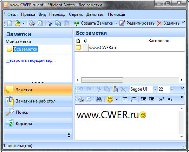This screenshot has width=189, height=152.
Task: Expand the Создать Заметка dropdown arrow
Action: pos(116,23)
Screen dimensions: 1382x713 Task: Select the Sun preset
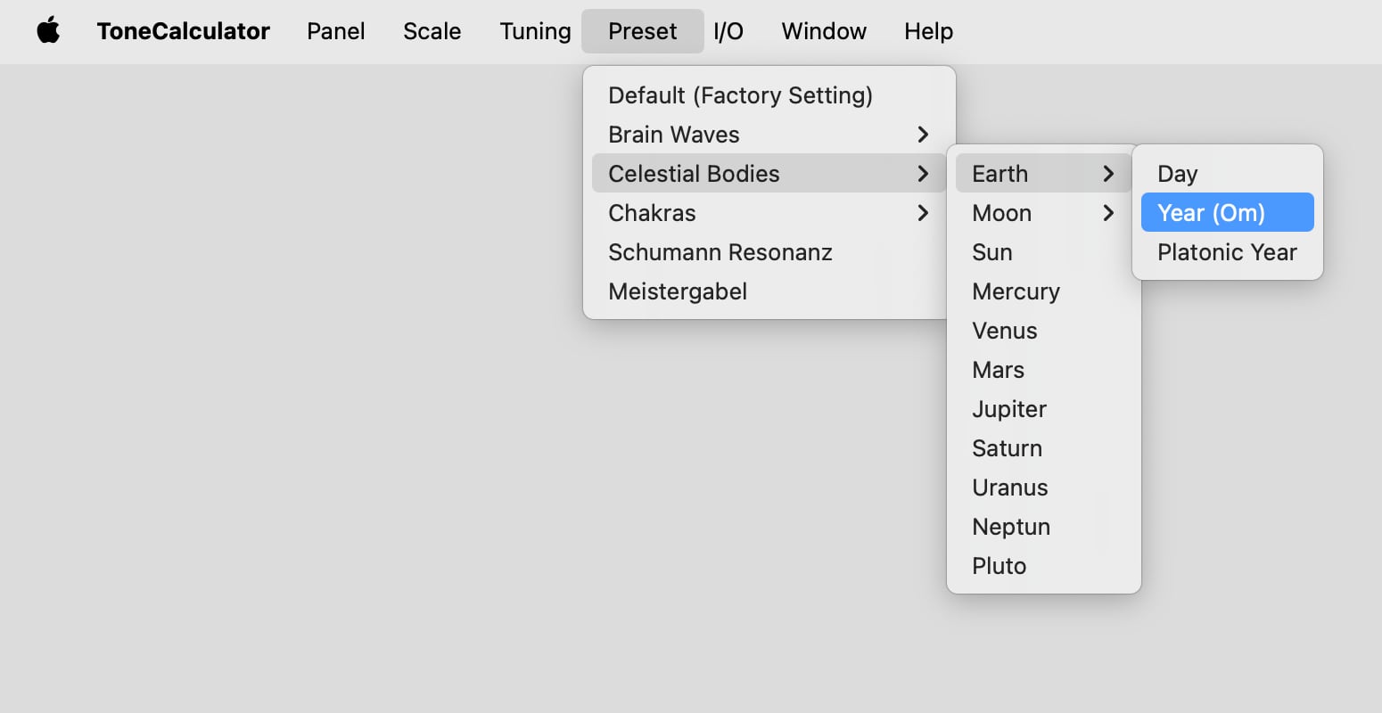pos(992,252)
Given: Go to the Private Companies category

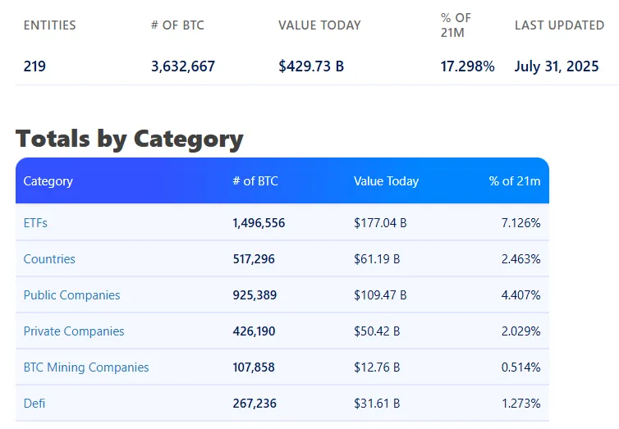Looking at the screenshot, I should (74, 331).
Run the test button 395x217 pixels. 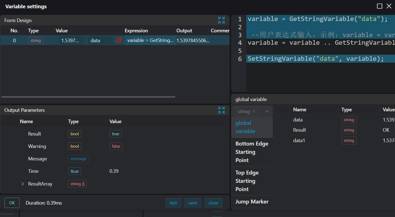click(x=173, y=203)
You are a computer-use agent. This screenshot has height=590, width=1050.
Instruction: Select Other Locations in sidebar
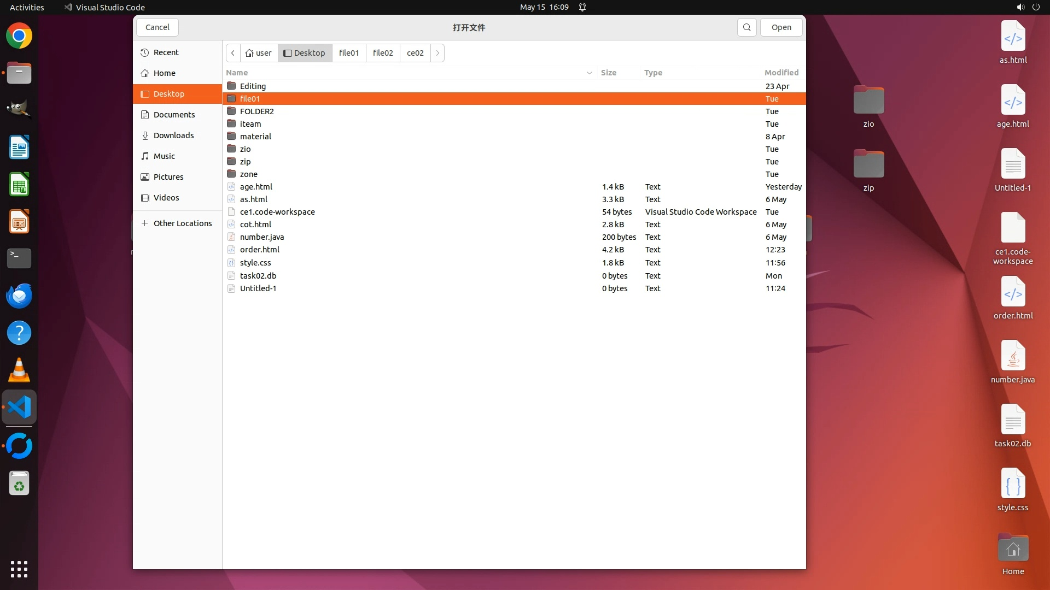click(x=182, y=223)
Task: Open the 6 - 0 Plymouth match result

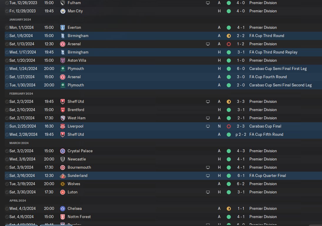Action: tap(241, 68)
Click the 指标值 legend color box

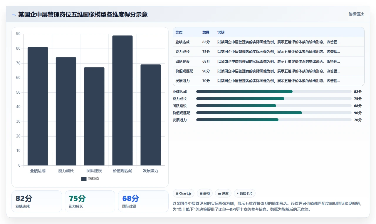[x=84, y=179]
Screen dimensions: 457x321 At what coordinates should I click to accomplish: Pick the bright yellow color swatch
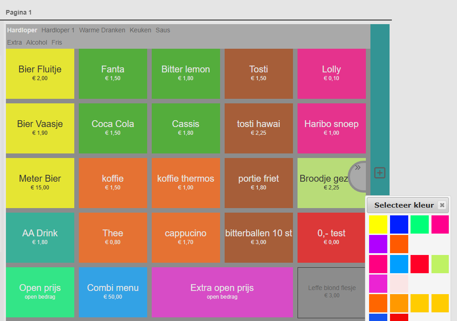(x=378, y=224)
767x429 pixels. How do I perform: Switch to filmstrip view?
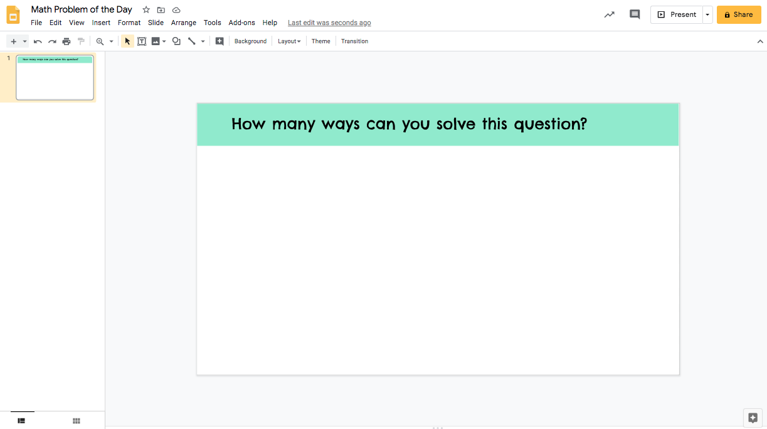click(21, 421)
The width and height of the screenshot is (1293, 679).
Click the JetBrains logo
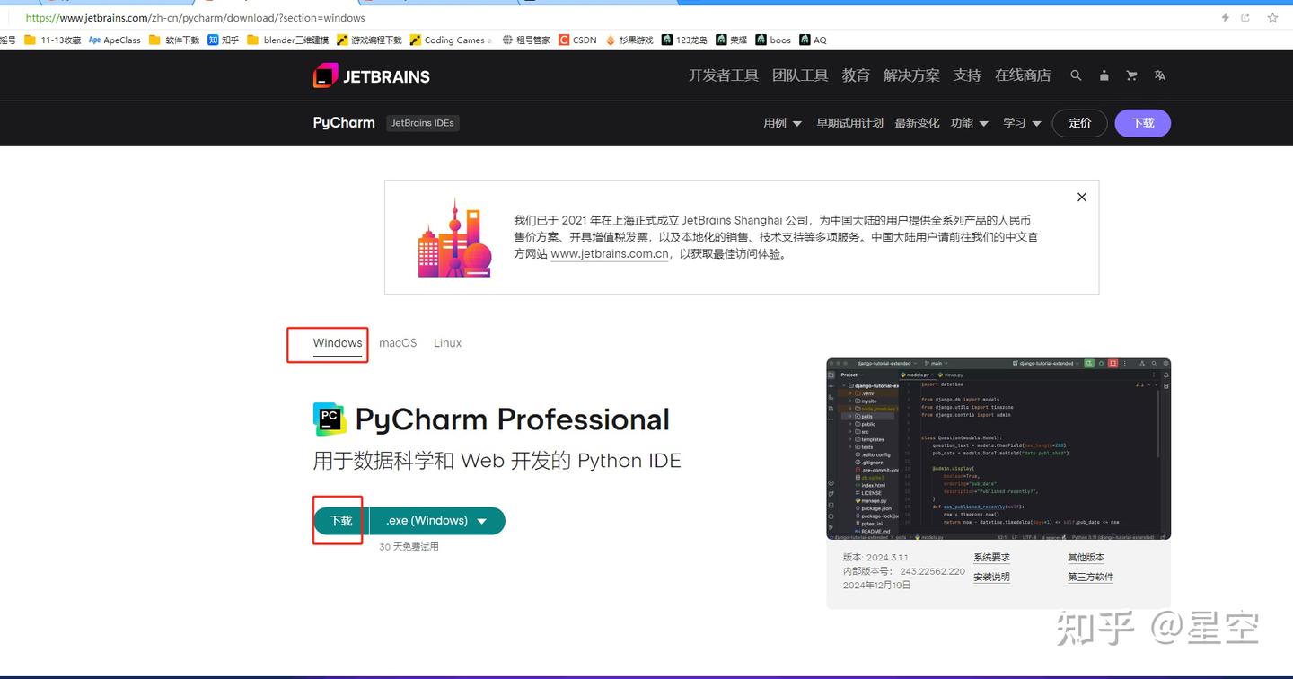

■ **TASK REQUIREMENTS**
Recast the lines from the one holding "Click the 指标值 legend color box" through the end of the rows, inclusive, as a Markdown table with the columns Row and Line. Number each line in Row, skip blank lines, and leave the pictures out.

■ **RESULT BELOW**
| Row | Line |
|---|---|
| 1 | Click the 指标值 legend color box |
| 2 | [x=84, y=179] |
| 3 | Screen dimensions: 457x321 At what coordinates should I click to accomplish: Pick the bright yellow color swatch |
| 4 | (x=378, y=224) |
| 5 | 767x429 pixels. How do I perform: Switch to filmstrip view? |
| 6 | click(21, 421) |
| 7 | The width and height of the screenshot is (1293, 679). |
| 8 | Click the JetBrains logo |